WHAT THIS TASK INVOLVES:
Below are some records; copy each line in them that contains "agent".

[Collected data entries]

....

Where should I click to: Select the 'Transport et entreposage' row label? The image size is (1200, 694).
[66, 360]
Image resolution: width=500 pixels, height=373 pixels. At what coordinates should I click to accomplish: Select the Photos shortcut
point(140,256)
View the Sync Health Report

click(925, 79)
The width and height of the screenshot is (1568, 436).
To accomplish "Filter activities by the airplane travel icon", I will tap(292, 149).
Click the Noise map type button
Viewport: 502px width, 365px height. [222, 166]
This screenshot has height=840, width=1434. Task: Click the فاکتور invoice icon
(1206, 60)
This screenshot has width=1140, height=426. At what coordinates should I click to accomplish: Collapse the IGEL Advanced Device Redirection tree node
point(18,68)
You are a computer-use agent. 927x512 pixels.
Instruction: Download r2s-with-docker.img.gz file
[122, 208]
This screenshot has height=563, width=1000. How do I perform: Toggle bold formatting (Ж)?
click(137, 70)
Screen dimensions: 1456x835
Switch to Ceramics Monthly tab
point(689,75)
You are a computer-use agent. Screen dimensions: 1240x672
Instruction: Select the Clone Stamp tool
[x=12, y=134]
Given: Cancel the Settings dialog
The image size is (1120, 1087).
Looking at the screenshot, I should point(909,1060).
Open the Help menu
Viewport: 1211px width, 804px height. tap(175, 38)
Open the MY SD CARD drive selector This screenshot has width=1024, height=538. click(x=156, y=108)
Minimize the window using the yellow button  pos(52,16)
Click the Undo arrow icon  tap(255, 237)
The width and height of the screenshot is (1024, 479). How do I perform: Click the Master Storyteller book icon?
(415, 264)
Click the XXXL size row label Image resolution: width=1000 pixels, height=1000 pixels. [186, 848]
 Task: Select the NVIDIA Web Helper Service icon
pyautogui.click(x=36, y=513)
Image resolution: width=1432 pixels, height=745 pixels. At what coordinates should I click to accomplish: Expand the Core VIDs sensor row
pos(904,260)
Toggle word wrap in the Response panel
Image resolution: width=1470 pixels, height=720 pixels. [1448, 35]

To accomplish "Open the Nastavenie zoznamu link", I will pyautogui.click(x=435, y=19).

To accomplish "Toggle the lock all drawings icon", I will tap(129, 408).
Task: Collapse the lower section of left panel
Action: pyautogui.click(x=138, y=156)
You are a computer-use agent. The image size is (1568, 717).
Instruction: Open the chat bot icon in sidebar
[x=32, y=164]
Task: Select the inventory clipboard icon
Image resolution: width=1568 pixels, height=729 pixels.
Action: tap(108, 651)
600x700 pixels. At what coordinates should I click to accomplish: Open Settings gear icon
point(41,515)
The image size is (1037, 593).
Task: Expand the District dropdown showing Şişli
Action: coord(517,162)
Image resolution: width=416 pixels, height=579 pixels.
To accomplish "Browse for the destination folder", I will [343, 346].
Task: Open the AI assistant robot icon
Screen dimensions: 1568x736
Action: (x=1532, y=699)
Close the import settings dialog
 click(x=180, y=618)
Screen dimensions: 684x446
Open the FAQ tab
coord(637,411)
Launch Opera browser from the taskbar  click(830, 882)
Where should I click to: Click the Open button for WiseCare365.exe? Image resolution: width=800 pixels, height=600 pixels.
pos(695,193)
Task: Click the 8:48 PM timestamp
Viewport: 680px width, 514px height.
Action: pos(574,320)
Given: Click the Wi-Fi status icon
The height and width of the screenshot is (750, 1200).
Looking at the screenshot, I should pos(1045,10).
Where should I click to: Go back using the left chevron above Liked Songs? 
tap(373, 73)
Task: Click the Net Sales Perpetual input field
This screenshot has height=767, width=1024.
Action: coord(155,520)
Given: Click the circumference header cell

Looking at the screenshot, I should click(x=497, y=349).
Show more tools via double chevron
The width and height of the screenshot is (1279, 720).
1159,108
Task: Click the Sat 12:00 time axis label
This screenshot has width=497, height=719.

....

EXERCISE SOLUTION:
You are a computer-use agent. 927x512 pixels.
You are a computer-use agent. Screen dimensions: 1240x672
You are a computer-use agent. The image size is (1568, 717).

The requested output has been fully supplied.